Accountability is a very popular word these days. In my consulting practice, the word comes up on a daily basis. I have written articles on various aspects of accountability, from the attitudes that make it more constructive (not always negative) to how leaders should feel more accountable for their own actions before blaming others.
This article outlines five principles of accountability that can help any leader do a better job in this critical area of performance management.
The five principles are 1) Clarify Expectations, 2) My Contribution, 3) Care, 4) Comprehensive and Balanced, and 5) Collective Responsibility. Putting these five practices in play on a daily basis will improve the performance of any organization. Let’s see why that is:
People must understand expectations to have any shot at meeting them. In some complex situations, a written document is required, but most of the time it is a matter of spelling out what the requirements are and gaining a verification that the employee has truly internalized them.
Often a failure to perform at the prescribed level can be traced to a misunderstanding between the supervisor and employee.
Supervisors sometimes make the mistake of assuming the employee understands what is required because he or she has heard the instructions. To verify understanding it is critical to have the employee state in his or her own words the specific requirement.
It needs to be framed up in terms of the specific action to be done by a specific time and with certain level of quality level. The employee can decide how to accomplish the task, but the deliverable must be crystal clear to avoid ambiguity.
Having the employee parrot back the expectation has the additional benefit in the event the deliverable is fuzzy. The supervisor can take the time to reiterate the specific deliverable before the employee attempts to do it. This saves time, money and reduces frustration.
Often the supervisor will attempt to hold an employee or group accountable when the reason for the shortfall was a blockage caused by the supervisor rather than the workers. Most people will do a good job if the culture and environment set up by management are conducive to working well.
When supervisors micromanage or otherwise destroy positive attitudes of the workers, they are contributing substantially to the shortfall they see within the workforce. They are quite often the root cause of the problem, yet they find it convenient to blame the workers for not toeing the line.
I recall one VP who lamented that “all my people are lazy.” As I dug into the situation, it was evident that the bully attitudes of the VP had caused people to become apathetic and perform only when beaten.

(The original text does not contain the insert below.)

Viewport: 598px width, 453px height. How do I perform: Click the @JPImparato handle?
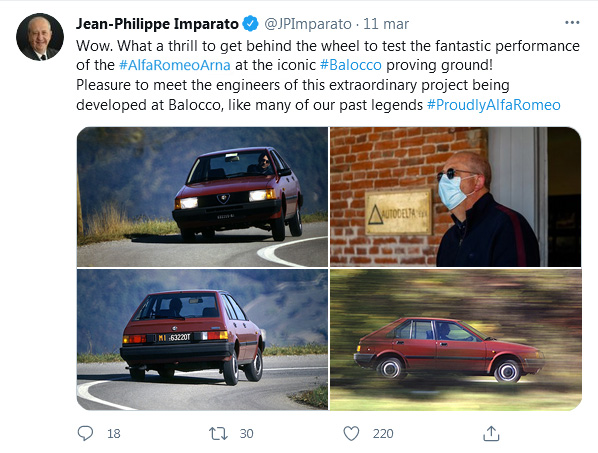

The VP blamed the workers, but he was clearly the source of the problem. He could not understand this connection of cause and effect. If this VP was replaced by an empowering leader, those “lazy” workers would quickly become productive and show high initiative.
When giving feedback on performance, especially if performance is not at the level expected, be sure to treat the employee the way you would want to be treated if the situation was reversed.
The Golden Rule provides excellent guidance in most cases.
There are some exceptions where the Golden Rule breaks down (suppose I enjoy being yelled at and confronted), but they are rare. If the manager demonstrates real care for the individual, even when the feedback is not positive, the employee will usually respond well to the input.
Comprehensive and Balanced
This principle means that the leader must take the big picture of what is going on into account when deciding if an individual is meeting what is expected. There may be a specific reason for not living up to the agreed performance that is totally out of the control of the employee.
If a dog is left locked up in the house all day, it is entirely possible you will find a mess on the floor, even if the dog would have loved to have been let out.
Make sure that the feedback is balanced such that you account for the good things they do as well as for times they fall short. Since most people do things right far more than they fail, your holding people accountable should normally be a positive discussion.
Rapport and trust are destroyed when employees only hear from management when they are having problems.
If the accountability discussion has the flavor of everyone, including the manager, being responsible, then that feeling of a family working together will permeate the discussions, and they will be more fruitful.
When the manager points the finger at a specific worker and fails to involve the other people who also make up the system, the employee feels picked on. This results in hard feelings and creates more problems than it solves.
These five C’s will help you create an environment where holding people accountable is more productive and effective. Try to remember these principles when you are dealing with the people in your life.
Thank you so much for the article on The Five C’s of Accountability. In addition, I would like to thank you for your superior commitment to and continual articles aimed at helping to make us all the best we can be.
Claire Perlman, SPHR
Thanks for those very kind words, Claire. My objective is to be helpful, and also to learn from the experiences of others.